§ PROBLEM STATEMENT
In every row below, change "Viewport" to "Window" and reproduce the rows with nothing else altered.

§ EXERCISE MATERIAL
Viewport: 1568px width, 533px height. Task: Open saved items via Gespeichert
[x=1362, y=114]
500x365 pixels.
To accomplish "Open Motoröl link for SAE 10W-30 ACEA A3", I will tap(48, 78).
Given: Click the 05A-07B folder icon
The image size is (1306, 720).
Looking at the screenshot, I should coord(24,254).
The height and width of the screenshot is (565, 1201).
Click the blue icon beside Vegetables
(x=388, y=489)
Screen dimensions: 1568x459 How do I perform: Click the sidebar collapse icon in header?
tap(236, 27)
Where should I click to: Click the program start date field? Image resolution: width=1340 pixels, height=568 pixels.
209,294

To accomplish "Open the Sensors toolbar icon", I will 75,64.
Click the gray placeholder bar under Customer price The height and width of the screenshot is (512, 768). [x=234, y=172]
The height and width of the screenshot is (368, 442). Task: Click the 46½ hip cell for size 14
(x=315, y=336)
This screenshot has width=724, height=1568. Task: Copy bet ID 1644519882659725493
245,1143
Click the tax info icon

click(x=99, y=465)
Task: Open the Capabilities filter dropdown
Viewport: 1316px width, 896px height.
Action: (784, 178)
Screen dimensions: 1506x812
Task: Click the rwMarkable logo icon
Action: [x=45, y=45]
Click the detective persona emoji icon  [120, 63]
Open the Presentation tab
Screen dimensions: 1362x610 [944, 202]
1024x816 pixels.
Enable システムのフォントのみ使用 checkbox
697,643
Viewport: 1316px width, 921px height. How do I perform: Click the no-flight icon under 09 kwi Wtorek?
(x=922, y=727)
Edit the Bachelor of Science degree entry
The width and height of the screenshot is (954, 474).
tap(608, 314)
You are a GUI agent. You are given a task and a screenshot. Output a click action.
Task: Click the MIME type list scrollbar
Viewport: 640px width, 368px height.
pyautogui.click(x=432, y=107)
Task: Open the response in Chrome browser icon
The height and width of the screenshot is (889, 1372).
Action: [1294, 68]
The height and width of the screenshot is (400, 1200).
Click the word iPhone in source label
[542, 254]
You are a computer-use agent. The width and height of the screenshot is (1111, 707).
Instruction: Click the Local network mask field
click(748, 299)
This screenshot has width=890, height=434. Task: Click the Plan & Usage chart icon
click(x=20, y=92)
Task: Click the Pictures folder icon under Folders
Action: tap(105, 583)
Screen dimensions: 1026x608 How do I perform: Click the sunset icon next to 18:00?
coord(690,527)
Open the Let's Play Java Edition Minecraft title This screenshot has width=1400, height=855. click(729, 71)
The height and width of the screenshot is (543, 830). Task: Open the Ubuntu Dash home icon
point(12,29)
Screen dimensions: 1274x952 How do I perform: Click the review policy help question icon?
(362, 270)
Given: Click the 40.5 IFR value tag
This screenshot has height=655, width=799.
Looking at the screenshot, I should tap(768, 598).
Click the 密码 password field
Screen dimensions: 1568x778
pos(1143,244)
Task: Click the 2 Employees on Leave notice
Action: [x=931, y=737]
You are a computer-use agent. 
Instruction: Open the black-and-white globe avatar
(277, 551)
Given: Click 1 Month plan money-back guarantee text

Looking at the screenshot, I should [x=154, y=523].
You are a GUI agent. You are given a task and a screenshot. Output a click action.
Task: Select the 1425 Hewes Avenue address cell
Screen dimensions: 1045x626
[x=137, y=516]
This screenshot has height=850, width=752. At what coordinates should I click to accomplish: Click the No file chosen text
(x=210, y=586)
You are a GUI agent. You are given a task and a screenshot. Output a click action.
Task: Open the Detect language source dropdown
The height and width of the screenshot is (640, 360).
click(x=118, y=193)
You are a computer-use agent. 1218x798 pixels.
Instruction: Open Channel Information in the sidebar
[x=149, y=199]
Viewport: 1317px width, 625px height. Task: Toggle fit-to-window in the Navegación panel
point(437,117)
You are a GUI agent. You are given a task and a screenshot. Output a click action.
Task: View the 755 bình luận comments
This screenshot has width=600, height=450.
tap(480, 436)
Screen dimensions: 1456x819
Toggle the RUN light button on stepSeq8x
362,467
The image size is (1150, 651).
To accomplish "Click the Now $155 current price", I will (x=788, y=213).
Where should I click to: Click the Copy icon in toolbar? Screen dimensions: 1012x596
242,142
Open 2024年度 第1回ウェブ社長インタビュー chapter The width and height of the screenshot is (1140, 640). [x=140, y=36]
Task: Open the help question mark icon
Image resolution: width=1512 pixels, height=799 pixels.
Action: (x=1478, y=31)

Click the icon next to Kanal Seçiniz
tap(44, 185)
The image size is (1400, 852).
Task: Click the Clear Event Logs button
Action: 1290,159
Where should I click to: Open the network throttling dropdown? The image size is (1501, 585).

§ SOLVED PROBLEM
Window: 1568px width, 533px height. Task: Open saved items via Gespeichert
[x=1362, y=114]
500x365 pixels.
To accomplish "Open Motoröl link for SAE 10W-30 ACEA A3", I will tap(48, 78).
Given: Click the 05A-07B folder icon
The image size is (1306, 720).
Looking at the screenshot, I should coord(24,254).
The height and width of the screenshot is (565, 1201).
Click the blue icon beside Vegetables
(x=388, y=489)
Screen dimensions: 1568x459 How do I perform: Click the sidebar collapse icon in header?
tap(236, 27)
Where should I click to: Click the program start date field? Image resolution: width=1340 pixels, height=568 pixels.
209,294

To accomplish "Open the Sensors toolbar icon", I will 75,64.
Click the gray placeholder bar under Customer price The height and width of the screenshot is (512, 768). [x=234, y=172]
The height and width of the screenshot is (368, 442). Task: Click the 46½ hip cell for size 14
(x=315, y=336)
This screenshot has width=724, height=1568. Task: Copy bet ID 1644519882659725493
245,1143
Click the tax info icon

click(x=99, y=465)
Task: Open the Capabilities filter dropdown
Window: 1316px width, 896px height.
Action: (784, 178)
Screen dimensions: 1506x812
Task: Click the rwMarkable logo icon
Action: [x=45, y=45]
Click the detective persona emoji icon  [120, 63]
Open the Presentation tab
Screen dimensions: 1362x610 [944, 202]
1024x816 pixels.
Enable システムのフォントのみ使用 checkbox
697,643
Window: 1316px width, 921px height. How do I perform: Click the no-flight icon under 09 kwi Wtorek?
(x=922, y=727)
Edit the Bachelor of Science degree entry
The width and height of the screenshot is (954, 474).
tap(608, 314)
You are a GUI agent. You are given a task and a screenshot. Output a click action.
Task: Click the MIME type list scrollbar
Window: 640px width, 368px height.
pyautogui.click(x=432, y=107)
Task: Open the response in Chrome browser icon
The height and width of the screenshot is (889, 1372).
Action: [1294, 68]
The height and width of the screenshot is (400, 1200).
Click the word iPhone in source label
[542, 254]
You are a computer-use agent. The width and height of the screenshot is (1111, 707).
Instruction: Click the Local network mask field
click(748, 299)
This screenshot has width=890, height=434. Task: Click the Plan & Usage chart icon
click(x=20, y=92)
Task: Click the Pictures folder icon under Folders
Action: tap(105, 583)
Screen dimensions: 1026x608 How do I perform: Click the sunset icon next to 18:00?
coord(690,527)
Open the Let's Play Java Edition Minecraft title This screenshot has width=1400, height=855. click(729, 71)
The height and width of the screenshot is (543, 830). Task: Open the Ubuntu Dash home icon
point(12,29)
Screen dimensions: 1274x952 How do I perform: Click the review policy help question icon?
(362, 270)
Given: Click the 40.5 IFR value tag
This screenshot has height=655, width=799.
Looking at the screenshot, I should tap(768, 598).
Click the 密码 password field
Screen dimensions: 1568x778
pos(1143,244)
Task: Click the 2 Employees on Leave notice
Action: [x=931, y=737]
You are a computer-use agent. 
Instruction: Open the black-and-white globe avatar
(277, 551)
Given: Click 1 Month plan money-back guarantee text

Looking at the screenshot, I should [x=154, y=523].
You are a GUI agent. You are given a task and a screenshot. Output a click action.
Task: Select the 1425 Hewes Avenue address cell
Screen dimensions: 1045x626
[x=137, y=516]
This screenshot has height=850, width=752. At what coordinates should I click to accomplish: Click the No file chosen text
(x=210, y=586)
You are a GUI agent. You are given a task and a screenshot. Output a click action.
Task: Open the Detect language source dropdown
The height and width of the screenshot is (640, 360).
click(x=118, y=193)
You are a computer-use agent. 1218x798 pixels.
Instruction: Open Channel Information in the sidebar
[x=149, y=199]
Window: 1317px width, 625px height. Task: Toggle fit-to-window in the Navegación panel
point(437,117)
You are a GUI agent. You are given a task and a screenshot. Output a click action.
Task: View the 755 bình luận comments
This screenshot has width=600, height=450.
tap(480, 436)
Screen dimensions: 1456x819
Toggle the RUN light button on stepSeq8x
362,467
The image size is (1150, 651).
To accomplish "Click the Now $155 current price", I will (x=788, y=213).
Where should I click to: Click the Copy icon in toolbar? Screen dimensions: 1012x596
242,142
Open 2024年度 第1回ウェブ社長インタビュー chapter The width and height of the screenshot is (1140, 640). [x=140, y=36]
Task: Open the help question mark icon
Image resolution: width=1512 pixels, height=799 pixels.
Action: (x=1478, y=31)

Click the icon next to Kanal Seçiniz
tap(44, 185)
The image size is (1400, 852).
Task: Click the Clear Event Logs button
Action: 1290,159
Where should I click to: Open the network throttling dropdown? The image size is (1501, 585).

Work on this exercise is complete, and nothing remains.